Qual è stato il percorso personale che l’ha portata a diventare un’operatrice umanitaria e una volontaria per l’Onu?

«Ho sempre avuto a cuore la causa palestinese, dai tempi del liceo (il Dante Alighieri, ndr.) fino alla laurea specialistica a Bruxelles. Dopo gli studi ho provato ad inserirmi sul campo ma non è stato facile, ho fatto alcuni tirocini, ho preso un’altra specialistica e sono entrata a lavorare alla Fao sempre a Bruxelles. Ma mi era rimasta la voglia di andare sul campo, nel 2019 il mio compagno trovò impiego con EducAid in Palestina e io lo seguì attraverso il programma UN Volunteers, con un bel progetto che però si è poi cementificato senza evolvere. Ci sono rimasta dal settembre 2019 con Undp e nello specifico il Program of Assistance to the Palestinian People, creato nel 1978, fino all’aprile di quest’anno. Poi mi sono mossa tra Cisgiordania, Gerusalemme est e Gaza, anche se dal 7 ottobre 2023 non sono più tornata Gaza, da quando gli operatori umanitari erano diventati un bersaglio di Israele».

E di cosa si occupava nello specifico come operatrice?

«Mi sono ritrovata a fare un po’ di tutto, il mio ruolo era principalmente quello di research analyst. Mi occupavo di ricerca e stesura di rapporti sulla realtà socioeconomica in analisi, sulle condizioni di vita dei palestinesi e sullo stato dello sviluppo umano della zona. Mi sono occupata di prevenzione e protezione dall’abuso sessuale ai danni della popolazione da parte di operatori umanitari, casi di cui si parla poco ma che sono una realtà. Ero di supporto al senior manager, lavoravo all’organizzazione di incontri e coordinamento con le altre 22 agenzie Onu presenti sul territorio. Abbiamo anche dato molta attenzione a un progetto di uguaglianza di genere per aiutare la popolazione palestinese ad allontanarsi dal patriarcato, lì la divisione tra ruoli maschili e femminili è ancora molto radicata. Lo abbiamo fatto cercando di abbandonare il vecchio metodo e occupandoci sia delle donne sia degli uomini e dei ragazzi, cercando di portare un equilibrio che potesse durare nel tempo».

Quanto possiamo sapere della vera Palestina restando in Italia? Quali sono le discrepanze che nota tra la narrazione di quello che accade nell’area e la realtà che ha vissuto?

«L’informazione italiana dovrebbe allargarsi, tenere conto anche di cosa è successo prima degli attacchi di Hamas del 7 ottobre, oggi si demonizza Nethanyau, ma è iniziato tutto molto prima.
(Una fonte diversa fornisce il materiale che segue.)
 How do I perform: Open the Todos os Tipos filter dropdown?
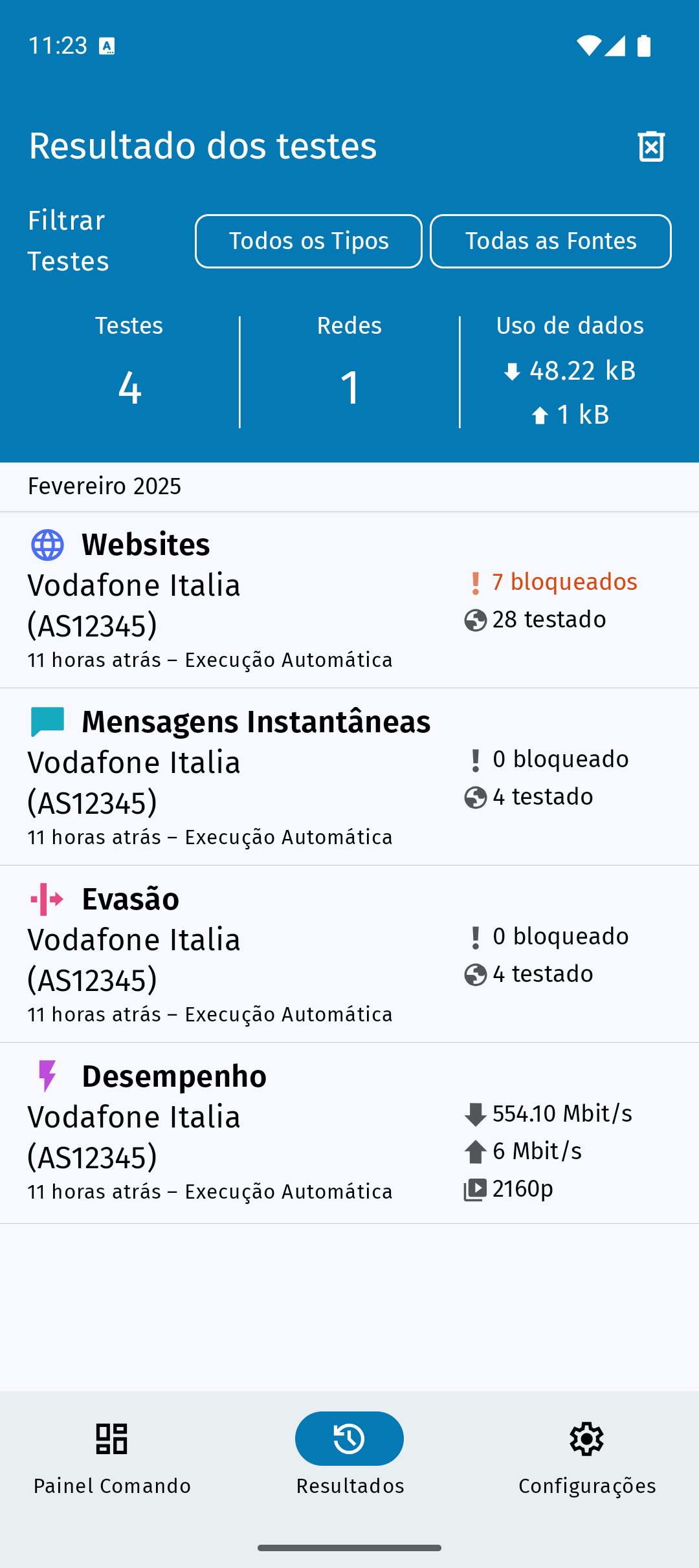click(309, 241)
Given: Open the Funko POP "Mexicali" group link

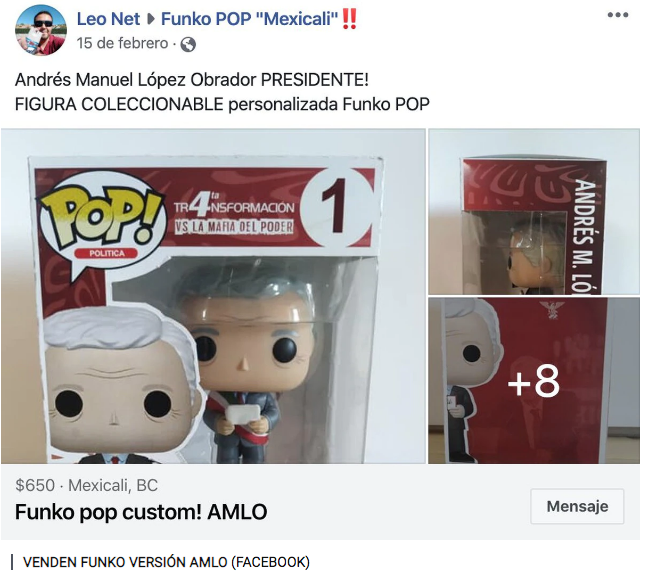Looking at the screenshot, I should 249,19.
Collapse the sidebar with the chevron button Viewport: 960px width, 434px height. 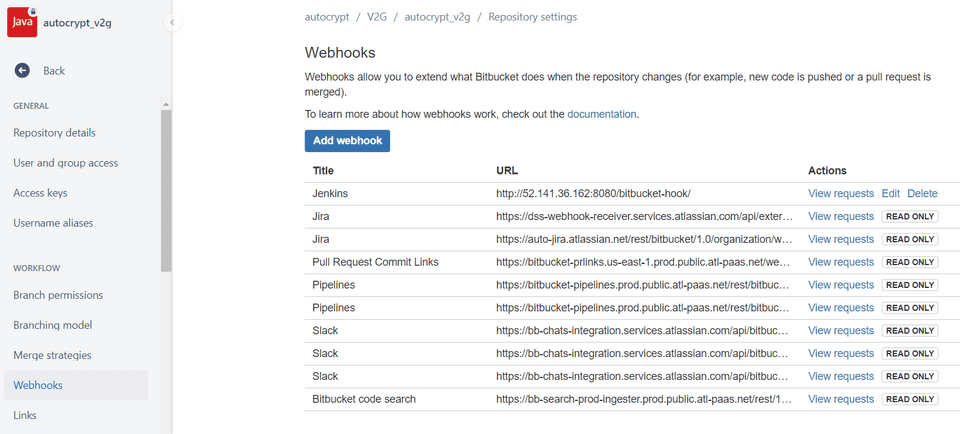[172, 22]
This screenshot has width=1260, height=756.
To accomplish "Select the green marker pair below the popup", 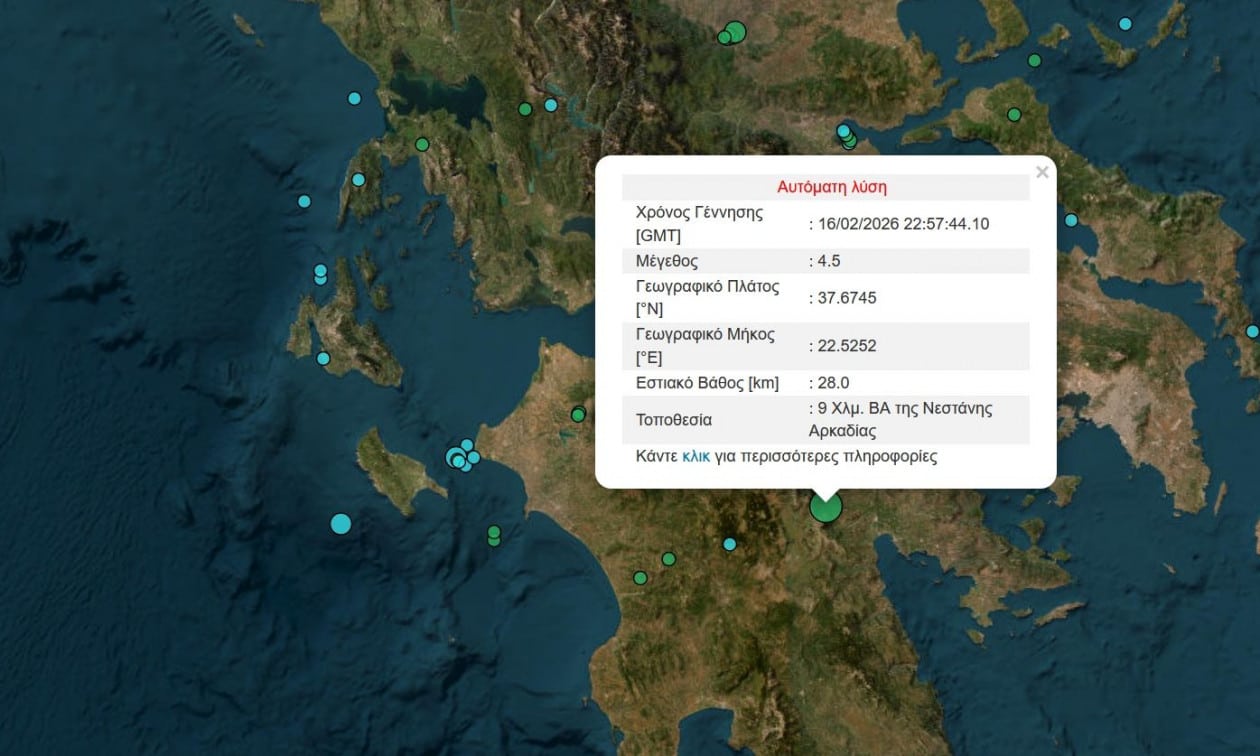I will [493, 538].
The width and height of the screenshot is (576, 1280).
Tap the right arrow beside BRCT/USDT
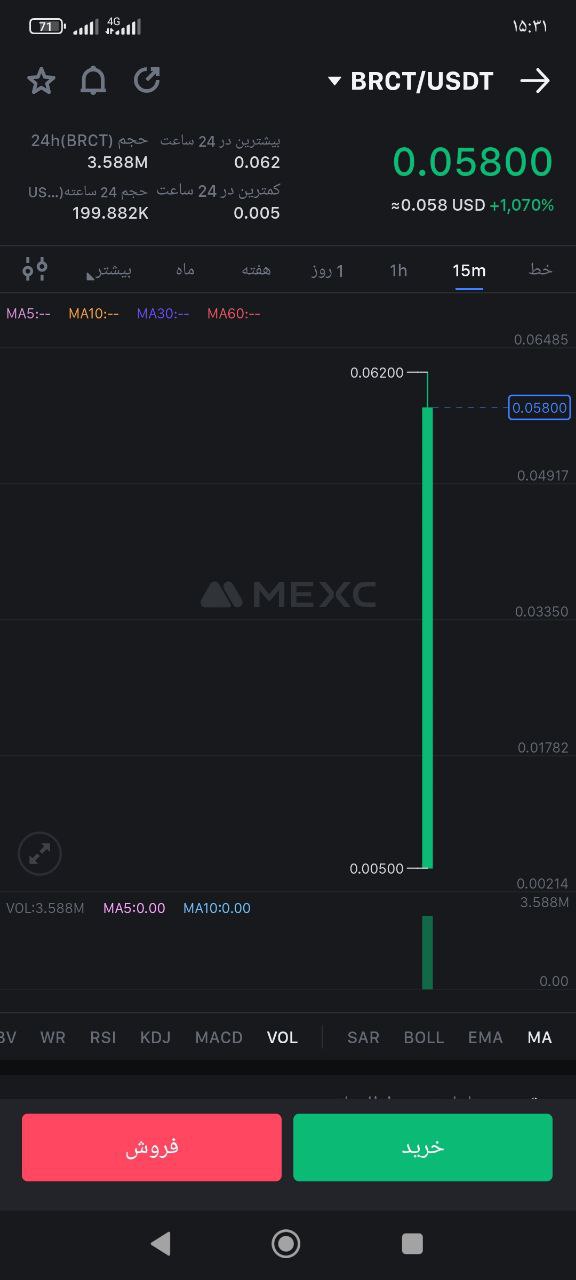[536, 81]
Non si parla a sufficienza dell’enorme potere occupante che ha Israele sul territorio, attraverso esercito e coloni, del fatto che sta espandendo il suo dominio e di come lo sta facendo, e di come sta mettendo in ginocchio la popolazione palestinese e privando la Palestina delle capacità economiche che potrebbe avere».

Cosa si può fare? L’Occidente può ancora avere un ruolo per stabilire una pace?

«Bisogna che i governi delle nostre care e perfette democrazie smettano di commerciare con Israele, di vendere armi, bisogna che mettano in atto e rispettino il diritto internazionale, occorrono azioni e non discorsi. Seguendo la logica delle sanzioni alla Russia bisognerebbe attivare le stesse procedure per Israele, è avvilente quando paesi come l’Italia si astengano sui pacchetti di aiuti dall’Occidente. Credo inoltre che come cittadini sia importante rimanere attivi, come atto di solidarietà, le pressioni popolari possono portare a qualcosa, perseveriamo, non dimentichiamoci».

Ma quale potrebbe essere una soluzione realistica, secondo lei?

«Fin quando la Palestina sarà occupata non ci saranno miglioramenti, la soluzione a due stati è secondo me da tempo una strada non percorribile, è dal 1967 che Israele ha ampliato il suo dominio  no a controllare l’80% del territorio palestinese, oggi fuori dalla morsa rimangono pochi centri urbani: Ramallah, Gerico, Betlemme, Ebron. Non ci sono realisticamente le condizioni per due popoli e due stati, a meno che non cambi radicalmente la linea politica della guida israeliana e si apra ad una trattativa ma lo credo utopico. La soluzione a uno stato con dentro tutti è ancora più impraticabile, il tema etnico-culturale, la maggioranza sionista contro la presenza araba… non so quale possa essere una soluzione, non dico che non esista, ma quelle finora esaminate non ritengo possano essere realizzabili».